Task goal:
Continue the passage describing indexer 122 and its audio classification logic, starting immediately after its final sentence.

Text block:

▶

Indexer 126 may also identify the author and/or publisher of the
text. Indexer 126 may include any or all of this information in the
metadata relating to the input text stream/file.
[0041] FIG. 3 is an exemplary diagram of indexer 122. Indexers 124
and 126 may be similarly configured. Indexers 124 and 126 may
include, however, additional and/or alternate components particular
to the media type involved.
[0042] As shown in FIG. 3, indexer 122 may include audio
classification logic 310, speech recognition logic 320, speaker
clustering logic 330, speaker identification logic 340, name
spotting logic 350, topic classification logic 360, and story
segmentation logic 370. Audio classification logic 310 may
distinguish speech from silence, noise, and other audio signals in
an input audio stream. For example, audio classification logic 310
may analyze each thirty second window of the input stream to
determine whether it contains speech. Audio classification logic
310 may also identify boundaries between speakers in the input
stream. Audio classification logic 310 may group speech segments
from the same speaker and send the segments to speech recognition
logic 320.

◀

Raw data:
▶

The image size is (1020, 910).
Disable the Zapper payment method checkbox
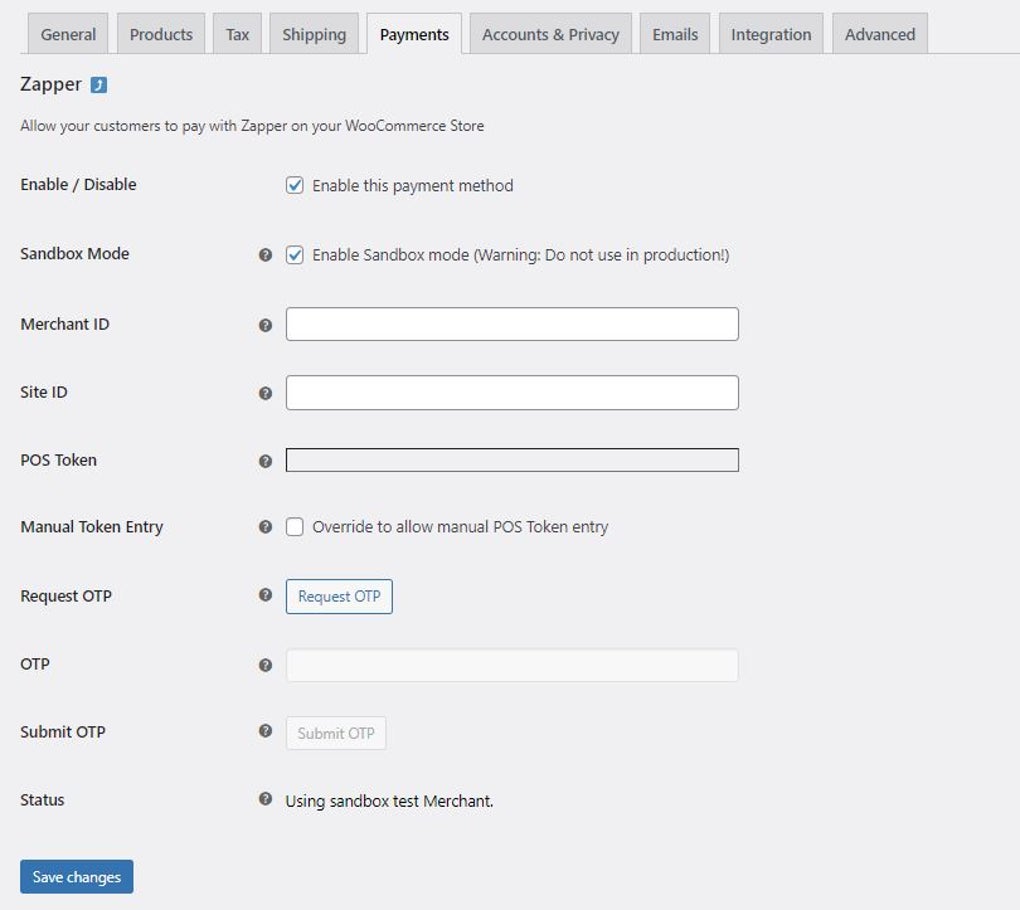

◀

Final answer:
[0043] Speech recognition logic 320 may perform continuous speech
recognition to recognize the words spoken in the segments that it
receives from audio classification logic 310. Speech recognition
logic 320 may generate a transcription of the speech. FIG. 4 is an
exemplary diagram of a transcription 400 generated by speech
recognition logic 320. Transcription 400 may include an
undifferentiated sequence of words that corresponds to the words
spoken in the segment. Transcription 400 contains no linguistic
data, such as punctuation and capitalization.
[0044] Returning to FIG. 3, speaker clustering logic 330 may
identify all of the segments from the same speaker in a single
document (i.e., a body of media that is contiguous in time (from
beginning to end or from time A to time B)) and group them into
speaker clusters. Speaker clustering logic 330 may then assign each
of the speaker clusters a unique label. Speaker identification
logic 340 may identify the speaker in each speaker cluster by name
or gender.
[0045] Name spotting logic 350 may locate the names of people,
places, and organizations in the transcription. Name spotting logic
350 may extract the names and store them in a database. Topic
classification logic 360 may assign topics to the transcription.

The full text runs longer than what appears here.